Output the data as a numbered list, starting at the line containing "Click the Deactivate command icon" and ending at the last line of the data. Omit blank lines and leave the pictures out.

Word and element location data
--- Begin ---

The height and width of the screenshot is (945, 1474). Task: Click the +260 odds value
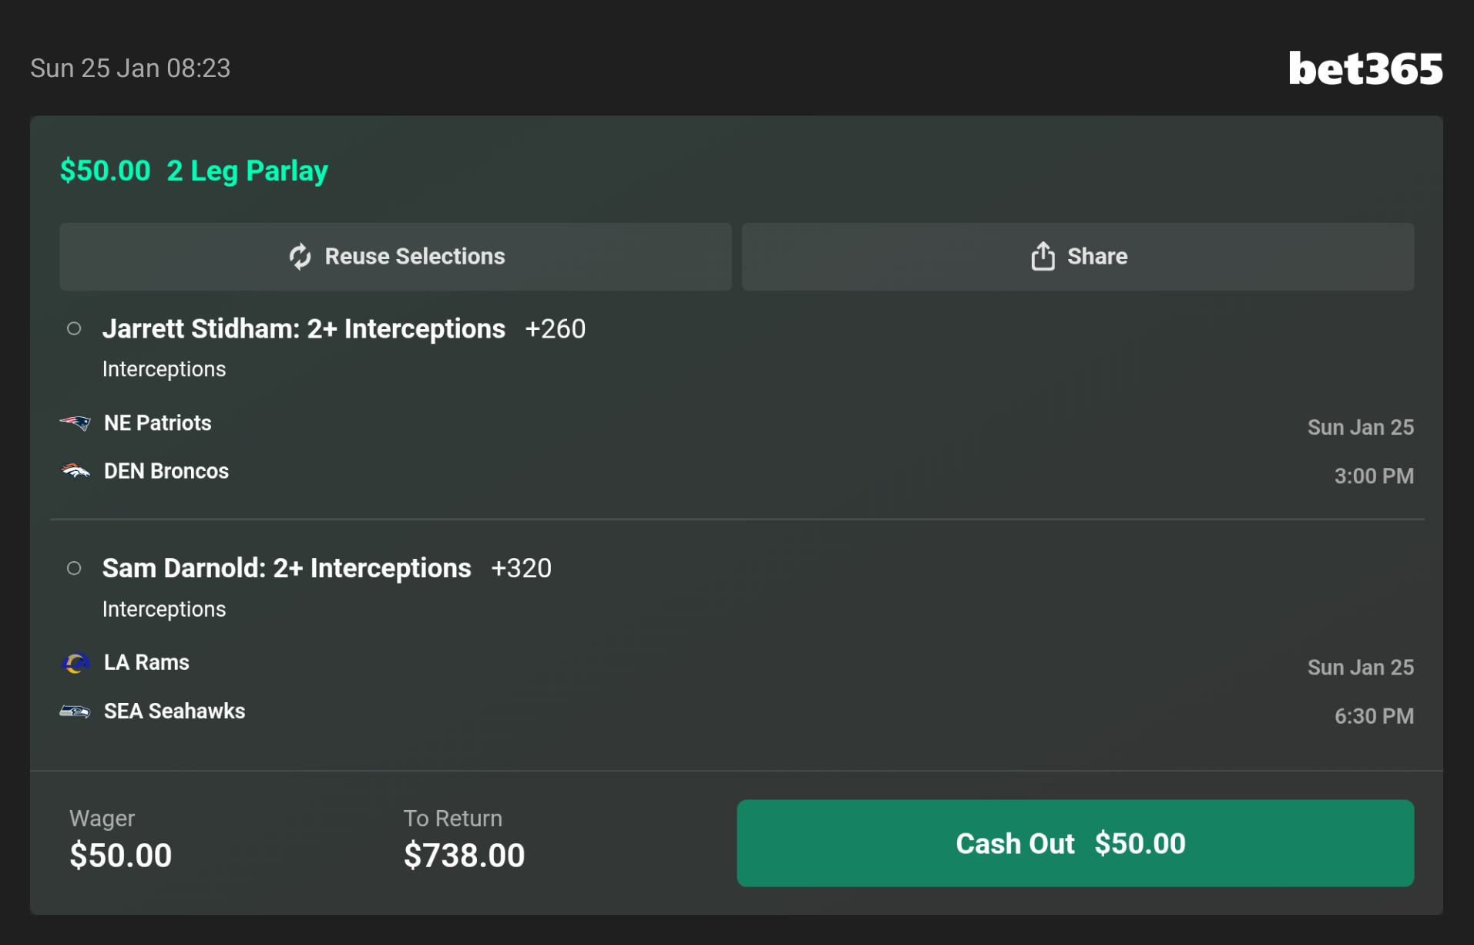(555, 329)
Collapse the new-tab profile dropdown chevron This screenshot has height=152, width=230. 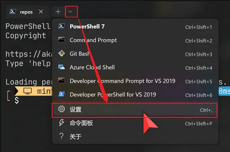coord(70,12)
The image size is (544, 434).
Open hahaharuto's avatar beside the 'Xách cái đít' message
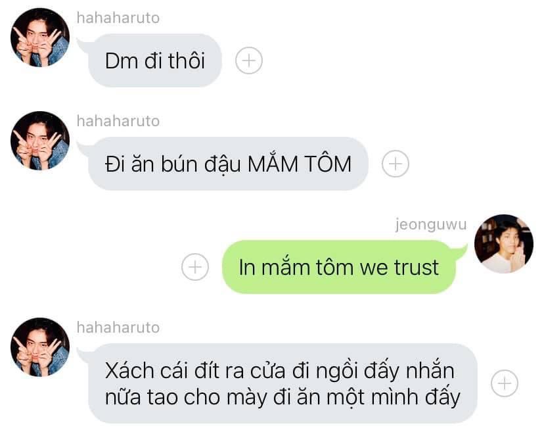click(x=40, y=347)
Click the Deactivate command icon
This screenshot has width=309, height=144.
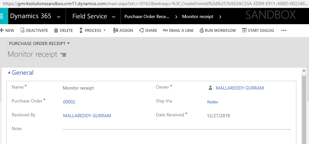click(22, 31)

--- End ---

TASK ANSWER:
1. Click the Deactivate command icon
2. This screenshot has width=309, height=144.
3. click(22, 31)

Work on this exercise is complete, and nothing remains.